Ciò posto, le trasandatezze e imprecisioni nel documento sono veramente tante. Ad esempio:

  • la terminologia scelta lascia trapelare come il documento sia stato scritto da colleghi culturalmente fragili in tema di accessi venosi: si parla di port-a-cath anzichè di port (chi è del mestiere sa bene che ‘port-a-cath’ è il nome commerciale di uno specifico modello di port venduto dalla Smiths Medical); ci si balocca con l’acronimo ACV, creato per l’occasione per questo documento (non bastava CVC?); i connettori senz’ago vengono chiamati ‘valvolati’ (laddove chi se ne intende sa bene che la stragrande maggioranza dei connettori senz’ago – con la sola eccezione di Neutron e Neutrox - non contiene alcuna valvola); si parla ahimè di fissaggio ‘suturless’ (anzi che ‘sutureless’);
  • inoltre, si trattano soltanto le problematiche dei PICC e dei port: CICC, FICC e CVC tunnellizzati e cuffiati non vengono proprio presi in considerazione, laddove hanno spesso indicazione nel paziente oncologico;
  • alcune raccomandazioni poi sono imprecise e contraddittorie (basti pensare alla incertezza degli estensori sul limite di osmolarità per la scelta dell’accesso centrale, che varia tra 600 e  800 mOsm/litro da pagina a pagina (per la cronaca: l’INS parla di 900 mOsm/litro);
  • la trattazione delle complicanze rivela come gli estensori siano particolarmente impreparati in questo campo: nel testo si confondono allegramente tra loro tre complicanze molto diverse in termini patogenetici e clinici: la occlusione del lume da coagulo, la trombosi venosa catetere correlata e la guaina fibroblastica (che qui viene ancora chiamata erroneamente ‘guaina di fibrina’);
  • alcune raccomandazioni sono inventate di sana pianta dagli estensori: si veda ad esempio il suggerimento di lavare con fisiologica la cute (??!!) dopo aver tolto la medicazione, prima di disinfettare (pag.17); o che il paziente con Huber inserito possa fare tranquillamente la doccia (pag.14);
  • molte tra le più interessanti novità degli ultimi anni in tema di accessi venosi in oncologia invece sono completamente assenti dal documento (altro indizio che il gruppo di estensori non frequenta gli eventi scientifici ed educazionali di questo settore e che non si aggiorna in modo adeguato): non si parla di PICC-port; né di PICC tunnellizzati; né di colla in cianoacrilato; né di lock antimicrobici non antibiotici; né di feltrini a rilascio di clorexidina (ma per questo forse c’è una spiegazione: vedi più sotto).

Insomma, cosa può aver indotto il Working Group dell’AIOM a diffondere in tutta fretta un documento sbagliato metodologicamente, poco utile al paziente oncologico, disseminato di strafalcioni, e sostanzialmente incompleto?

La risposta forse si può dedurre da due raccomandazioni ‘speciali’  ripetute ossessivamente in tutto il documento: (1) l’utilizzo di medicazioni trasparenti con gel a rilascio di clorexidina (pagg. 14, 18, 26, 59, 63), e (2) l’utilizzo di sutureless con adesivo siliconato (pagg. 17, 26, 59, 61, 63).

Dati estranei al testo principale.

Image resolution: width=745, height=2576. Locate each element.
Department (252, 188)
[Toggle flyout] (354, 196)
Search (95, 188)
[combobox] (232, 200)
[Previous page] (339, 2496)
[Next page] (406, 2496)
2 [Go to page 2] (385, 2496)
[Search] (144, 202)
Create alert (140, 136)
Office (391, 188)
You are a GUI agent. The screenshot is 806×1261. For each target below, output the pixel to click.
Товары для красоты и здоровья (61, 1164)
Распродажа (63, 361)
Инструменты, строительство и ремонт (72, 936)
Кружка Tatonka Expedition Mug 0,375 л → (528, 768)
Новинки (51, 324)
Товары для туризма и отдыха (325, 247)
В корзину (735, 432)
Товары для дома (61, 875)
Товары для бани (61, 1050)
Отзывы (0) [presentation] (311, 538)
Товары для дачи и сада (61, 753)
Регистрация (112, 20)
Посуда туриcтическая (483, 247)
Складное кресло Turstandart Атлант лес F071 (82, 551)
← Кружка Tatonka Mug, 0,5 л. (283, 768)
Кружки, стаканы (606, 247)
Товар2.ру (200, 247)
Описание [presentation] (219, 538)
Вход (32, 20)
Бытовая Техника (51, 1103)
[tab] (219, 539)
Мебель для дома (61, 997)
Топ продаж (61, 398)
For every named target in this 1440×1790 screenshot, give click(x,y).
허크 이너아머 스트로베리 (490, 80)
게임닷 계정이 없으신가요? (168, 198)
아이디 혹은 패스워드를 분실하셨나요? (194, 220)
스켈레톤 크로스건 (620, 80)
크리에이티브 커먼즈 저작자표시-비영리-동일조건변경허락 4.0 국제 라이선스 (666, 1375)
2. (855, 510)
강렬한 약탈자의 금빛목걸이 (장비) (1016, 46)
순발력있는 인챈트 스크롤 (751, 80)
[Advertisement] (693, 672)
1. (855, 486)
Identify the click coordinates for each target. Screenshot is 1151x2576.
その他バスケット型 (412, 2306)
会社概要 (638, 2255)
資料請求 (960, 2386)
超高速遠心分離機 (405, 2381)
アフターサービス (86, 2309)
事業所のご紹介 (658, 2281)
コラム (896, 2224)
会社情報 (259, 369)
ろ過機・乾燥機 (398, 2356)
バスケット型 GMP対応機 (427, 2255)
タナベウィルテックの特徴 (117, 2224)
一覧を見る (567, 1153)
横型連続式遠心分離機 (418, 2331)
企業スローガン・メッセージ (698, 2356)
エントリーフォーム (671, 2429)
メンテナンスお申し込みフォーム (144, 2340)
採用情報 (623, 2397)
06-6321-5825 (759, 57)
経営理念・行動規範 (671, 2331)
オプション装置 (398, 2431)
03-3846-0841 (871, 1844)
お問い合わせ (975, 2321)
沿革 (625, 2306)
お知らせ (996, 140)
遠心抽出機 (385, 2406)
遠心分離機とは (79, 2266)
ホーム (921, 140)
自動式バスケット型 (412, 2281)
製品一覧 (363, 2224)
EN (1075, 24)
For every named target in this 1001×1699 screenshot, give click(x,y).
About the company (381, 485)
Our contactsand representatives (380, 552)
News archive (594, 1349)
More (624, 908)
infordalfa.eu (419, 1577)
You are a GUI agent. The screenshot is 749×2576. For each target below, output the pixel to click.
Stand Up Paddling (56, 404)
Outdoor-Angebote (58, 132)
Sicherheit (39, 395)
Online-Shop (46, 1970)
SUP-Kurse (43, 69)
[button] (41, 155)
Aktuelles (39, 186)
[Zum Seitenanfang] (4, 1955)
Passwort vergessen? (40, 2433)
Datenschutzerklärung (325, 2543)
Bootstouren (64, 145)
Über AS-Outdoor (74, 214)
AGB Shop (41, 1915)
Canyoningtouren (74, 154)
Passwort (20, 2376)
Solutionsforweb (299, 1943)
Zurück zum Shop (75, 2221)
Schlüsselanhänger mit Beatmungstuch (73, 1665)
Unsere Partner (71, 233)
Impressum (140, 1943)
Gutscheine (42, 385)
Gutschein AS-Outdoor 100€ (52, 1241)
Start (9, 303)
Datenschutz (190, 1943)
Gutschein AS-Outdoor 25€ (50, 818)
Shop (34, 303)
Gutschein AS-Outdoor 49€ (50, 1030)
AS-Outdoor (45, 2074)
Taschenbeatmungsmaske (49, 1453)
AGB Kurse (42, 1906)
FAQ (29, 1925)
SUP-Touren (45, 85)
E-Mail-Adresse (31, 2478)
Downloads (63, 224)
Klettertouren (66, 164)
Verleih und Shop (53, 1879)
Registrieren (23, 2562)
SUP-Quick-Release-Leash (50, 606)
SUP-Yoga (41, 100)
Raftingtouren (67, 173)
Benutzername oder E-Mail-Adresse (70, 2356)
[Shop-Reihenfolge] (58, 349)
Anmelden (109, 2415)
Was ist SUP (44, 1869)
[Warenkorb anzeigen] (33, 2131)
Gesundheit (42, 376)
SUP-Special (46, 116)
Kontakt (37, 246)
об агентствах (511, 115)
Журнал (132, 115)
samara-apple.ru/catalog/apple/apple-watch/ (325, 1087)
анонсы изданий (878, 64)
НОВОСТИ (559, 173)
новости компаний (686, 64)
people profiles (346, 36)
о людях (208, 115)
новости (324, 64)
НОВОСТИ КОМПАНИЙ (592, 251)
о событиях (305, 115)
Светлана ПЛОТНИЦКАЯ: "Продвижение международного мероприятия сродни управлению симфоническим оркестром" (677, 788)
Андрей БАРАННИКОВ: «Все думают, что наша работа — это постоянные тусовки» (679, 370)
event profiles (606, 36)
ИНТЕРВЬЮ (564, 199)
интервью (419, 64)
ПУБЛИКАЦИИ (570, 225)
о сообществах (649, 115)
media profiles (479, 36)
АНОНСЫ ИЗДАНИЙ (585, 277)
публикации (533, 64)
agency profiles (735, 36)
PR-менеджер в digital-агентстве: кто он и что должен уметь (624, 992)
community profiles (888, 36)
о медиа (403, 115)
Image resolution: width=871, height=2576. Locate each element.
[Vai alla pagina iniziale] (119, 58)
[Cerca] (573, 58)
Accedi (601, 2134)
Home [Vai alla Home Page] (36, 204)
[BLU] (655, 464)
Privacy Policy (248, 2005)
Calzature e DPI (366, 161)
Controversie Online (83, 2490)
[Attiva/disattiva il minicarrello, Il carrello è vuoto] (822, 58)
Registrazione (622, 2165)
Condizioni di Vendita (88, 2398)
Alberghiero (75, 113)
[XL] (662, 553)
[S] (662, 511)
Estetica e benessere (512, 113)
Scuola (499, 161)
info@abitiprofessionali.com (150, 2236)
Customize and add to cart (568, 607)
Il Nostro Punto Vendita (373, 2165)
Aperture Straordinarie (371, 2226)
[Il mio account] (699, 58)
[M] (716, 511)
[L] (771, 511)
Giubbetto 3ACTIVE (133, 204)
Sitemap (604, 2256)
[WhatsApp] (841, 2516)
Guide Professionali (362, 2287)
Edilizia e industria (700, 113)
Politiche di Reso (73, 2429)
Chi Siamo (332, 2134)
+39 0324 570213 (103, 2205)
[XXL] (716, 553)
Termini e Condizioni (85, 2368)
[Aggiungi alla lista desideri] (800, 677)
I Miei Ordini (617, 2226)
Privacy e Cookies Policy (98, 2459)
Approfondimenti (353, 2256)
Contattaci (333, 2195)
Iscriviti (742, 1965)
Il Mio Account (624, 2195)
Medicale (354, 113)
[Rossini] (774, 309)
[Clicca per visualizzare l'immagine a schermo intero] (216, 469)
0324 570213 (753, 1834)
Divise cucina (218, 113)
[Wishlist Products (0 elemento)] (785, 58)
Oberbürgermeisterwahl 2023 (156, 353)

Se leggiamo in proposito le linee guida EPIC, SHEA, INS, vediamo che le medicazioni con gel a rilascio di clorexidina sono citate come efficaci, così come i feltrini in poliuretano a rilascio di clorexidina (stranamente dimenticati in questo documento), ma non esiste alcuna raccomandazione per il loro utilizzo sulla medicazione dell’ago di Huber (pag.14); inoltre, le evidenze sulla efficacia dei feltrini a rilascio di clorexidina sono altrettanto robuste (e in realtà ancor più robuste) che non le evidenze sulla efficacia dei gel a rilascio di clorexidina. Raccomandazioni riguardanti l’adesivo siliconato sono altresì totalmente assenti da qualunque linea guida!

A questo punto è lecito sospettare (anche se speriamo di aver torto) che dietro questo documento ci sia uno ‘sponsor’ che abbia fatto un po’ pressione sul fatidico ‘gruppo di estensori’, puntando ai propri interessi commerciali più che alla qualità e attendibilità del documento.

Ci auguriamo che l’AIOM voglia revisionare il documento al più presto, utilizzando una metodologia più scientifica, più trasparente e più indipendente, correggendo gli errori sostanziali, e impostandolo in modo tale da farne uno strumento realmente efficace per il miglioramento della assistenza al paziente oncologico.